Harold Baldwin Masuda
Minister of the Interior
President of the Board of Health

   “This is crazy,” George said after he struggled through the legal language of the arrest warrant. “Jonathan isn't sick. Neither is Alice. They're not . . .”
   Mary lowered her hands, her face now blotched. “You're not always sick when you first get it.”
   “Then why lock them up?”
   “Because the lepela is contagious. It could infect everybody. There's no cure.”
   “I don't believe it,” George said. “It isn't true. Jonathan’s not a leper. And neither is Alice.”
   Mary stood. “I'm afraid it is true. I saw the signs, but I didn't want to believe it. I thought if Jonathan would just wear his shirt and keep it covered, no one would notice. Like it didn't exist.”

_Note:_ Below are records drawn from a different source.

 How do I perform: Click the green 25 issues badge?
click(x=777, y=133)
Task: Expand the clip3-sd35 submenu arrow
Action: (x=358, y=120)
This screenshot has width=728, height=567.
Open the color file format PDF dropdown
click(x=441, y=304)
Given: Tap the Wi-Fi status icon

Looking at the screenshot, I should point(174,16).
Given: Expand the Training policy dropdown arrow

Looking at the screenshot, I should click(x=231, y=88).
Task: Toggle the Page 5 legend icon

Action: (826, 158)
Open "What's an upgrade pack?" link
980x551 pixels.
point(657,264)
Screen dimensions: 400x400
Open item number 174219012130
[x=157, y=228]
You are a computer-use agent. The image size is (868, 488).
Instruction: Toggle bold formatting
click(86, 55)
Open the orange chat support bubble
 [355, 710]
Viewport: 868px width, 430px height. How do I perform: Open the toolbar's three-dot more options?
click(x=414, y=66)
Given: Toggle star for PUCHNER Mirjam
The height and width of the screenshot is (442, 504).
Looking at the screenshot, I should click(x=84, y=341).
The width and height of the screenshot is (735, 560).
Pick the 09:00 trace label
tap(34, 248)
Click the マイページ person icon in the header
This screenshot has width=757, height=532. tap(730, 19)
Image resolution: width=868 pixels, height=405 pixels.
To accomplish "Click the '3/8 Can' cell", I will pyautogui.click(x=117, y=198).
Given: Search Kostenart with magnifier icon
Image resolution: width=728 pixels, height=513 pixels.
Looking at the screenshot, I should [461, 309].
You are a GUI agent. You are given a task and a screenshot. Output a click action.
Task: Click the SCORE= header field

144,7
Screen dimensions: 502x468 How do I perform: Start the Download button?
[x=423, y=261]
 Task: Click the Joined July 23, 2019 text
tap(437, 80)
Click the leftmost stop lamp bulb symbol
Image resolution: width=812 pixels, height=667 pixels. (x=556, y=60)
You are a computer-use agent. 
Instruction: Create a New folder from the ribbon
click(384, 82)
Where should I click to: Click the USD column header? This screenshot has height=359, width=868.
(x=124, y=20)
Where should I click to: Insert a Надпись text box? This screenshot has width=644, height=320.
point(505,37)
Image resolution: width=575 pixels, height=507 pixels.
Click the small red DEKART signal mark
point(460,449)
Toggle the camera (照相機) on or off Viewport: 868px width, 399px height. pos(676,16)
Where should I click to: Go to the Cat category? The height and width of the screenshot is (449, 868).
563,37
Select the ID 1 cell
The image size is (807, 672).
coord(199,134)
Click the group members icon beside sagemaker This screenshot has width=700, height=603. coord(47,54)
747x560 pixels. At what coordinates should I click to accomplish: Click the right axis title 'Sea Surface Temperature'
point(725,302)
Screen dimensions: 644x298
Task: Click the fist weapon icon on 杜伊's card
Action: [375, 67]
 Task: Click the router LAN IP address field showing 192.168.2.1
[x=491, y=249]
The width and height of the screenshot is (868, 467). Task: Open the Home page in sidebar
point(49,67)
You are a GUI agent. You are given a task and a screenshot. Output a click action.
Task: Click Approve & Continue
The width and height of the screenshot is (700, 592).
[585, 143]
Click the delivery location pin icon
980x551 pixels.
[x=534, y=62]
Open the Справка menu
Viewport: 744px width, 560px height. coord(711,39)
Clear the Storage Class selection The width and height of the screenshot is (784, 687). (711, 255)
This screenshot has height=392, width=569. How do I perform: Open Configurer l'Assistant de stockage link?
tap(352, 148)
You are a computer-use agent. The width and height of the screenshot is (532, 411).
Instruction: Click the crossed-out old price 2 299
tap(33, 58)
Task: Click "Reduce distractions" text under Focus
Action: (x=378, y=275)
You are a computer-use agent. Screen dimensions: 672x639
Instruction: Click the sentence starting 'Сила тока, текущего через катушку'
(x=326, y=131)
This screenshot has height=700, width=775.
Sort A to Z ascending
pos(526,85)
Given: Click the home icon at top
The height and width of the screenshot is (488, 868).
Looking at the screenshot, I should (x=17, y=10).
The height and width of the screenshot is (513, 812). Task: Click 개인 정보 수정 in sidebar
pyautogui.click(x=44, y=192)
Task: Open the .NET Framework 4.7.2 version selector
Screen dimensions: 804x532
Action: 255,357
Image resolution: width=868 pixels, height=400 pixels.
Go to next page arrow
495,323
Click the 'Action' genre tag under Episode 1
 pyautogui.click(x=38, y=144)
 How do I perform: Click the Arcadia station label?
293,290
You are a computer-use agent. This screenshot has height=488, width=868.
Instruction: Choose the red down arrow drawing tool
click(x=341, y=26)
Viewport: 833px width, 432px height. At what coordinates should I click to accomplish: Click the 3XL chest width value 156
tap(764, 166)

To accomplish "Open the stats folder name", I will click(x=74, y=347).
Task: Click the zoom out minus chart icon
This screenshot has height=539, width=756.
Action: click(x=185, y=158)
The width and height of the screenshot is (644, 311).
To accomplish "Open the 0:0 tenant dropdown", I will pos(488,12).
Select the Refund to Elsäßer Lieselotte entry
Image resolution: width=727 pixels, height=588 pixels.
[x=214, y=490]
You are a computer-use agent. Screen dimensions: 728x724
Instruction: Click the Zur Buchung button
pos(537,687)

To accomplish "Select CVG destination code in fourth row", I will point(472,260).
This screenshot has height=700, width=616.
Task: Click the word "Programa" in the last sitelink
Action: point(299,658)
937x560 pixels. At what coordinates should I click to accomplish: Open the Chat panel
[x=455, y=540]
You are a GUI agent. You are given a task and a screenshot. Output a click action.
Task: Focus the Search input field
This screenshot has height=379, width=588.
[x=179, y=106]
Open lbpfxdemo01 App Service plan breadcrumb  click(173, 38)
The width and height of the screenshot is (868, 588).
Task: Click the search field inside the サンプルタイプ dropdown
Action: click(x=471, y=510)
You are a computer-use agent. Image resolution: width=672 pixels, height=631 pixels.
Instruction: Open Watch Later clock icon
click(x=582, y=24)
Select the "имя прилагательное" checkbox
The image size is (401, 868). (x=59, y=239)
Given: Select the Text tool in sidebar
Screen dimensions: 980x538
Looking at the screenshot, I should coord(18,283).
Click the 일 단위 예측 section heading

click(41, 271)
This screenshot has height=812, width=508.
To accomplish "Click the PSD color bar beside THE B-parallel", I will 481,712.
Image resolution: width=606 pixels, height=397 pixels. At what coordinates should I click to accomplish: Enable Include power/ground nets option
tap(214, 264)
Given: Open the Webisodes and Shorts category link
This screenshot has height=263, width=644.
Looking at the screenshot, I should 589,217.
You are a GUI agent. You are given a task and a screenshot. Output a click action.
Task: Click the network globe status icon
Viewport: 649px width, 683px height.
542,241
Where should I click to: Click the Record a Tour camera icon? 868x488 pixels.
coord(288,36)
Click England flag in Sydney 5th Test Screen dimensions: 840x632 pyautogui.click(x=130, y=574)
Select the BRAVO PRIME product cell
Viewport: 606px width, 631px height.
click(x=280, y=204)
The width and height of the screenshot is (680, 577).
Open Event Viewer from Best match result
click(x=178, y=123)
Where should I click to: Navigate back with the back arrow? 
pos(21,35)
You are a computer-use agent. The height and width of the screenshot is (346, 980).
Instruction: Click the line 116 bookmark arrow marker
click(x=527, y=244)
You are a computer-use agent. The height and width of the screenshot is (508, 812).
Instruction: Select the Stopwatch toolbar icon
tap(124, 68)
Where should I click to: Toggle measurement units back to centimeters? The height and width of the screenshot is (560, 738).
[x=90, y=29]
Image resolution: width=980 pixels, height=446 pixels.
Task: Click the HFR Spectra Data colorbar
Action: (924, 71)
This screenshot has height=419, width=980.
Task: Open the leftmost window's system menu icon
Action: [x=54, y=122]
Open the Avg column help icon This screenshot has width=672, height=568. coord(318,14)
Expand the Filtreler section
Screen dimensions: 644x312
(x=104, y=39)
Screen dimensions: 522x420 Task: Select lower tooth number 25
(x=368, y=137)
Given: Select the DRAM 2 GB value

   “You mean that patch of white skin on his arm? That's leprosy? That's no big deal. Just white skin. Lots of folks on the mainland have white skin. They don't lock them up.”
   “The patches turn into sores,” she said.
   He dry swallowed. Horrible things happened to people who got the disease. A chill ran down his spine.
   George didn’t want to think of his best friend’s fingers and toes falling off. Or Alice’s perfect nose.
   “The sores get worse and worse and worse,” Mary said, and shuddered. “They’ll change Jonathan and Alice’s looks until we won’t even recognize them.”
   He scraped the tiny cut on his thumb with his fingernail. It started to bleed. He wiped the blood onto his pants, suddenly not feeling well at all. Did he have Jonathan’s blood running though his veins? Would he get leprosy, too?
   She started to cry again. “You go home, now. Don't tell anyone you were here. And if anyone asks, pretend you’ve never heard of us.”
   Feeling sick, George left. He raced back to the Hauala stone and stuck his hand in the water. Nothing happened. Its healing power didn’t work this time. The cut hadn’t healed.
   George looked at the sky. The moon had dropped low toward the horizon. The ring around it was now huge. He had to get home before morning light broke or he’d be in big trouble. Pressing his forefinger to his thumb, he raced against the fading night.
   Just as he reached his house, a light came on in his grandparents’ bedroom window. He had to hustle.
   On the back porch he kicked off his slippahs, opened the door a crack, and peeked into the front room. The muffled voices of Kapuna and Tutu came from their bedroom. Luckily his bedroom was close to the back door. He tiptoed inside and scooted into his room.
   He had just pulled the covers over his head when his bedroom door opened.
   “He's still asleep,” Tutu whispered. “Should we wake him before we leave?”
   “No,” Kapuna answered. “Let the sun wake him, otherwise we'll have to listen to him complain about missing out on a fishing trip.”
   The door closed and they left him.
   In spite of all that had happened, George fell into a deep sleep. He might have slept all day if not for the loud thud that shook the house, followed by the sound of breaking glass.
   George sat bolt upright in bed.
   Outside, the wind howled. Through his bedroom window, palm trees whipped back and forth. Storm clouds burst and rain pounded the metal roof.
   George leaped out of bed and slipped on a pair of shorts. In the front room, broken glass glittered on the floor like sharp confetti. Then he saw what had wakened him. The top of the old palm tree from the front yard had smashed through the window and crushed Kapuna's chair.
   Rain splattered though the broken window.
   “Kapuna! Tutu!” George shouted and checked all the rooms. They should have been home by now. Had they been caught in the storm?
   George raced out the back door and ran toward the beach.
   Heavy rain pelted his skin and he was soaked in seconds. As he ran, he dodged the swirling debris whipped up by the wind. Several trees had snapped and lay like dead fish stranded in the aftermath of a tsunami.
   When he reached the beach, giant waves smashed the shoreline. He squinted against the rain, searching for his grandfather’s canoe.        It was nowhere in sight.
   An angry knot formed in George’s stomach. Maybe Mr. Kim had been right. Maybe George was a curse, not only to the ground he walked on, but to everyone he loved. First to Jonathan and now his grandparents.
   No, he wouldn’t think about it. Instead, he’d do something.
   But what?
   He frowned and bit his lower lip when he realized what he had to do. There just wasn’t a better choice.